Quick introduction to Pandas

This tutorial will serve as a quick introduction to Pandas for handling CSV data.
CSV data is the most common format for storing and distributing structured data.
Many Machine Learning datasets are distributed as CSV datafiles.
After going through this tutorial, you will able to handle CSV files as input for your neural networks.


Install Pandas

pip install pandas

Reading a CSV with Pandas

import pandas as pd
df = pd.read_csv('heart.csv')


The read_csv() function helps us to read the CSV data from a file and into a DataFrame in our program.

Printing first few rows of a Dataframe


The head() command returns the first 5 rows of the DataFrame.

Selecting a single column

age_column = df['age']

If the name of our column is “age”, we can select that column in the above way.

Selecting certain rows and certain columns

age_and_sex = df.iloc[0:10, 0:2]

If we want to select only the first 10 rows and the first 2 columns, we can do it with the iloc command.
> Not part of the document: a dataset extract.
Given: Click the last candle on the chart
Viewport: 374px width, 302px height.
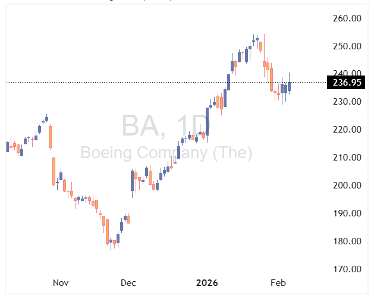Looking at the screenshot, I should pyautogui.click(x=290, y=86).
The slicing values are separated by a comma (first the row slicing, and then the column slicing).

Getting only the unique values in a column

cp_values = df['cp'].unique()

After selecting a column, if we apply the unique() command, then only the unique values are returned (without repetition).

Replacing string values with integer values

mapping = {'male': 0, 'female': 1}
df = df.replace(mapping)

The replace() function replaces the values in the DataFrame according to the mapping.

Converting to numpy array

age_and_sex = age_and_sex.to_numpy()

The to_numpy() command converts the DataFrame to a Numpy Array. We can use this Numpy array as input to out Neural Network.

Shuffling the rows

df = df.sample(frac=1)

The sample() method returns some rows from the DataFrame in a random order. If frac = 0.5, then half the rows are returned in a random order. If frac = 1, all the rows are returned in a random order.